Мне довелось встречать у наших признанных критиков утверждение, что Толстой обязан-де наилучшимисвоими мыслями нашим романтическим писателям: Жорж Санд и Виктору Гюго. Я не стану даже оспаривать поистине нелепое предположение, будто на Толстого могла влиять Жорж Санд, которую он не переносил, и не отрицаю возможности влияния Жан-Жака Руссо и Стендаля, однако приписывать всепокоряющую силу обаяния Толстого только его идеям – это значит просто не понимать его величия. Круг идей, питающих искусство, весьма ограничен. Сила искусства не в них, а в том, как их выражает художник, придавая им свою, ему одному присущую остроту, свой отпечаток, аромат своей жизни. Заимствовал ли Толстой свои идеи, или нет (о чем мы скажем дальше), однако, никогда еще в Европе не звучал голос, равный ему по силе. Как иначе объяснить то потрясение, в которое повергла нас эта музыка души, столь долгожданная и столь нам необходимая? Мода здесь ни при чем. Большинство из нас, – в том числе и я, – узнали лишь позднее о существовании книги Эжена Мельхиора де Вогюэ «Русский роман», и восторги де Вогюэ показались нам куда слабее наших собственных. Он судил преимущественно как знаток литературы. А нам было мало восхищаться совершенством творений Толстого – мы жили ими, они стали нашими. Нашими – благодаря трепету жизни, их наполняющему, благодаря неувядаемой их молодости. Нашими – благодаря трезвой иронии, беспощадной прозорливости, неотвязным думам о смерти. Нашими – благодаря мечтам о братской любви и мире между людьми. Нашими – благодаря грозному обличению лживой цивилизации. Все это было нашим благодаря реализму, равно как и благодаря мистицизму. В них – дыхание самой природы и знание невидимых ее сил, головокружительный охват бесконечности.

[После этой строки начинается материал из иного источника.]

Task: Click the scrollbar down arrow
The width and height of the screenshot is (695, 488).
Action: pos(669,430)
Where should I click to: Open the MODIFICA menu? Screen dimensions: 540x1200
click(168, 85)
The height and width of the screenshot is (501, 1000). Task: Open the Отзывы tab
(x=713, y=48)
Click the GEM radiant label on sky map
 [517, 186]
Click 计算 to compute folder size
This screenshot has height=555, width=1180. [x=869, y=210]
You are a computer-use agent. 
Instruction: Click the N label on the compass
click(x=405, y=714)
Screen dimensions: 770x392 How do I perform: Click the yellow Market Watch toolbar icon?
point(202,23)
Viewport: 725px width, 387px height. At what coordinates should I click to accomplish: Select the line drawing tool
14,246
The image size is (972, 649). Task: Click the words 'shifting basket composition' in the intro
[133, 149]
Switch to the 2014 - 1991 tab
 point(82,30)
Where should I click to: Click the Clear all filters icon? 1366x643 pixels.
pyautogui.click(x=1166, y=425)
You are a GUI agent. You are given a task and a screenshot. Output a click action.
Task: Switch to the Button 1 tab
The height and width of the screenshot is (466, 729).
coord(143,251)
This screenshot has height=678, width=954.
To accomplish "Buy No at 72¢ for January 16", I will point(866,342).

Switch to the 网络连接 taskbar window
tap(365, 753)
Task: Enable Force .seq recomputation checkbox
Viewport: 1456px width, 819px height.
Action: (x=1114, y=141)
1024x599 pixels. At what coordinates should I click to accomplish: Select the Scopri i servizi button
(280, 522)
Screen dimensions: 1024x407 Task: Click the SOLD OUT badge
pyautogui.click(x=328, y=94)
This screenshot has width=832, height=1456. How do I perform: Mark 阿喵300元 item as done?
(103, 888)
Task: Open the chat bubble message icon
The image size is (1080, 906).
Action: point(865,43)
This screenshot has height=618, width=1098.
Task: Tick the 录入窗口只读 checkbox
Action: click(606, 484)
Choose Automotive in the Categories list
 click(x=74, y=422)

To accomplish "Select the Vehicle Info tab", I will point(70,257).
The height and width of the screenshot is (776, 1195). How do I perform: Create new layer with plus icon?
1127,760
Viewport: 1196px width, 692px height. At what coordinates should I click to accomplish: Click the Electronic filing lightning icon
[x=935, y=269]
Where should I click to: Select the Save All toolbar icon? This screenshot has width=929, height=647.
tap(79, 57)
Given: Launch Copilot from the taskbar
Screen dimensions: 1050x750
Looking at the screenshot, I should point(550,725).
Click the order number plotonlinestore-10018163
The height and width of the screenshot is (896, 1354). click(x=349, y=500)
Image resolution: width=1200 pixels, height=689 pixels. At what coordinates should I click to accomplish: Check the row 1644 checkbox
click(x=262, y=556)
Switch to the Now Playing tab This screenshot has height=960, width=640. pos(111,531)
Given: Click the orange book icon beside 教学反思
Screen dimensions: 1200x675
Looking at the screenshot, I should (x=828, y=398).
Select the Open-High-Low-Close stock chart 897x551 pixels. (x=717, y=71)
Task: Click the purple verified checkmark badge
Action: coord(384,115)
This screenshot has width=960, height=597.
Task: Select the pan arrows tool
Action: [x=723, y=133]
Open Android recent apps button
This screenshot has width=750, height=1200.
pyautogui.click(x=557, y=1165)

Книги Толстого были для нас тем же, чем «Вертер» для своего поколения: чудодейственным зеркалом нашей силы и наших слабостей, наших надежд и наших опасений. Мы и не пытались примирить все противоречия и уж никак не намеревались втискивать многогранную душу, способную вместить всю необъятную вселенную, в узкие рамки религии или политики, как это пробуют делать те, кто, по примеру Поля Бурже, попытались на следующий же день после смерти Толстого мерить эпического поэта «Войны и мира» меркой своих кружковых пристрастий. Что может быть общего между ним, гениальным художником, и нашими литературными группами, которые сегодня существуют, а завтра будут позабыты?… Да что мне за дело, разделяет Толстой мои воззрения или нет? Разве я задумываюсь над тем, к каким партиям принадлежали Данте и Шекспир, когда дышу их мощным дыханием и вбираю в себя их свет?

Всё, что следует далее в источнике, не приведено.